Flight Lieutenant Felix St. John Woollard
On 22nd November, 1926, No.24 squadron tragically lost two of its officers in a flying accident at 1.30pm, when their De Havilland DH9A, serial number 7310, stalled on take-off from Kenley.
Flight Lieutenant Felix St. John Woollard had a distinguished war record, having won the Air Force Cross and many commendations. Aged 34, he was married with two children and lived in Kew Bridge. He was an experienced officer with over 1000 hours flying time.
His passenger, 28 year old Flying Officer Frederick Laing Collison, was the son of Mr. T. I. Collison of Bridge Farm, Epping. He had also served as a pilot in the Great War and also had a fine record of service. Both men were liked and admired by their fellow servicemen at Kenley.
The Western Morning News reported the accident in detail on Tuesday 23 November 1926….
BURST INTO FLAMES.
GRAPHIC ACCOUNT OF THE ACCIDENT.
(FROM OUR OWN CORRESPONDENT) CATERHAM, Monday.
“The pilot and passenger of a Royal Air Force ‘plane were killed in a crash at Kenley Aerodrome to-day. The machine, which was a DH9A of No. 24 Communication Squadron, stationed at Kenley, burst into flames, and when the pilot, Flight-Lieut. Feliz (sic) St. John Woollard, was extricated, he was dead. His passenger, Flying-Officer Frederic Lang Collison, was injured, and he died five minutes after admission to Purley Cottage Hospital.
“The pilot had started an ordinary practice flight, and at a height of about 200 feet he “stalled,” and the ‘plane nose-dived into the ground.
“A young flying officer who was at aerodrome at the time of the crash gave me a graphic account of what happened.

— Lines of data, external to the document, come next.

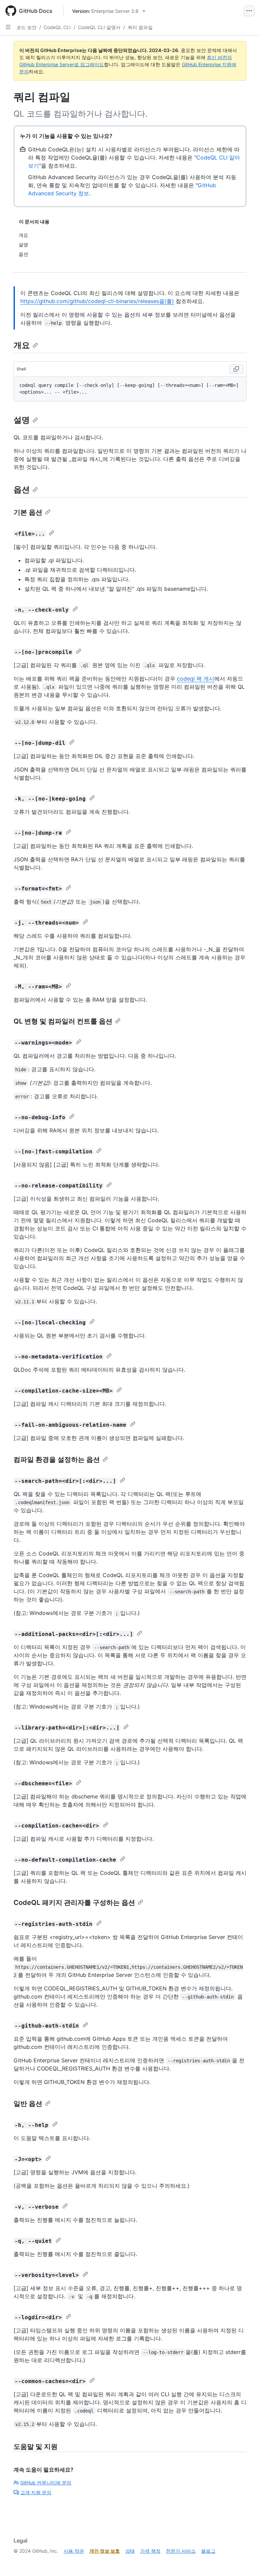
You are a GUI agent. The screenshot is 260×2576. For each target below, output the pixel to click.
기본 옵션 (28, 512)
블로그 (208, 2551)
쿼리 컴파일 (140, 27)
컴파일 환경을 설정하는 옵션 (57, 1459)
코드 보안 (26, 27)
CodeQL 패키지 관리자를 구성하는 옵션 (74, 1902)
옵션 (22, 489)
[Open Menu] (249, 10)
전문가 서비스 (181, 2551)
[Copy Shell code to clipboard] (236, 369)
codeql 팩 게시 (195, 678)
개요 (22, 345)
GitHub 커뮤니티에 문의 (45, 2482)
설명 (22, 420)
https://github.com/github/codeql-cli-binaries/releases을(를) (97, 301)
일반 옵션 (28, 2104)
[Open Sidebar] (8, 27)
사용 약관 (74, 2551)
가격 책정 (150, 2551)
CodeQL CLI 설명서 (99, 27)
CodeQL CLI (57, 27)
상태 (130, 2551)
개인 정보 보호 (104, 2551)
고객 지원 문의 (35, 2492)
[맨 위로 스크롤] (245, 2561)
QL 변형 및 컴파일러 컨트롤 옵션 (63, 1021)
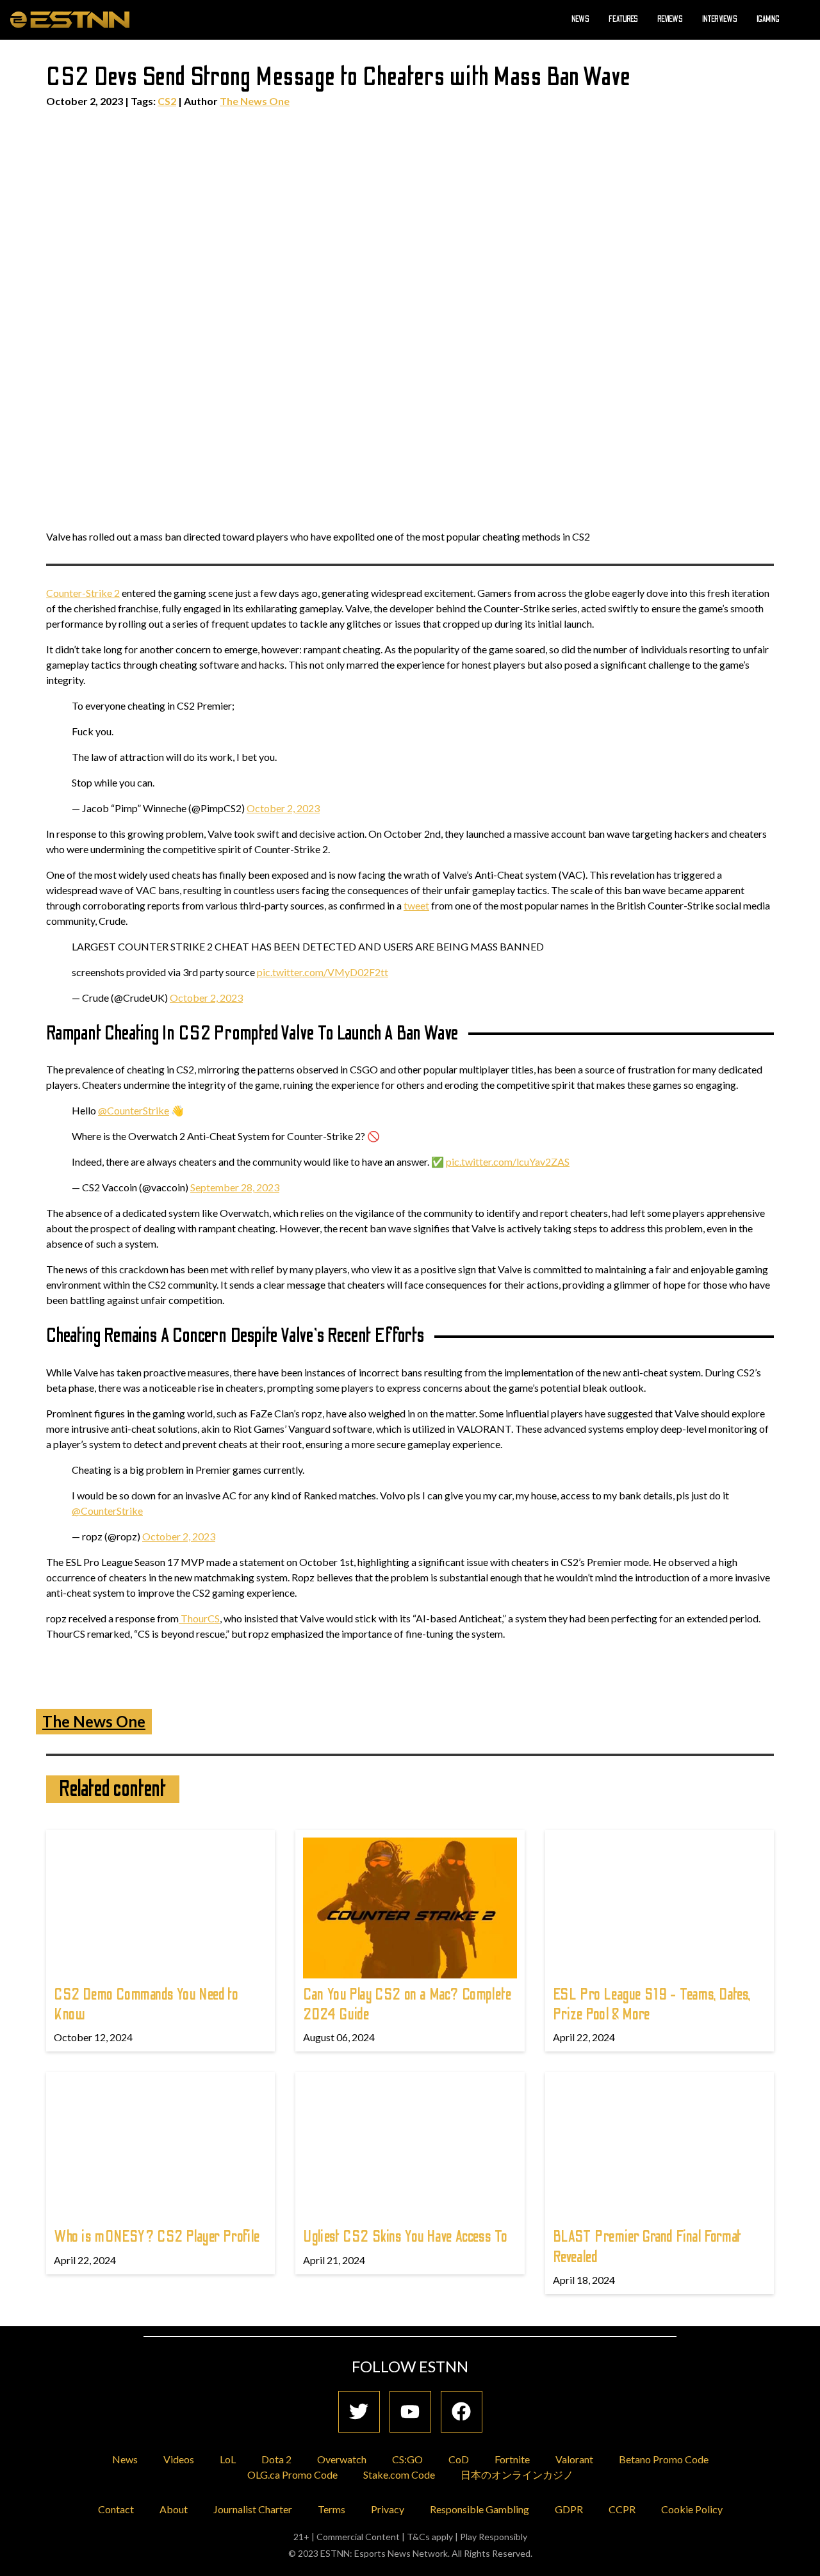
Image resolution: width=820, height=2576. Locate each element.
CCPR (622, 2509)
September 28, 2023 (234, 1187)
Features (623, 19)
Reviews (670, 19)
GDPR (569, 2509)
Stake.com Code (399, 2474)
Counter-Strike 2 (83, 593)
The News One (255, 101)
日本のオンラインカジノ (517, 2474)
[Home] (69, 19)
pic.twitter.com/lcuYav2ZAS (508, 1161)
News (580, 19)
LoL (228, 2459)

“I was not on duty at the time,” he said, “but happened to be at the aerodrome at the time watching the flying. Flight-Lieut. Woollard’s ‘plane had only just taken off, and the machine had attained a height of only about 200ft. I was watching closely from the time it left the ground, and I saw the machine get into a nasty stall. I knew at once that there was no time for the pilot to right himself, and the ‘plane nose-dived straight down, the engine burying itself in the ground just behind the sheds.
“There was an explosion as the petrol tank burst, and the flames quickly involved the whole machine. I could see at once that all hope of rescuing Flight-Lieut. Woollard was gone. We broke the fuselage of the ‘plane and got out Flying-Officer Collison, whose face was badly cut about.”
FELIX ST. JOHN WOOLLARD was born in Paris in June 1892. His Father, Thomas Edwin Woollard was born in Cheshire, but lived in London for most of his early life, and his Mother, Marie Henriette Josephine Woollard (nee Aubrey) was born in France. Felix had an older sister, Augusta, and two older brothers, Claude and Aubrey, all born in England – it seems the family only lived in France for a few years, during which time Felix arrived. When they returned to England, they settled in the Bournemouth area and by 1911, Felix, aged 18, was working as an Estate Agent’s clerk.
The following year, he started a family with Eleanor Gammage. The couple had two daughters, Eileen, born 1912, and Marie, born 1913. Unusually, it seems that Felix and Eleanor didn’t get married until 1915.
In 1914, Woollard joined the Royal Army Service Corps, giving his occupation as a “motor lorry driver.” Records also show him serving as a Second Lieutenant in the East Kent Regiment, before joining the RAF. He survived the Great War with a distinguished record, only to be killed in a peacetime accident at Kenley.
Rest in Peace Sir and thank you for your service.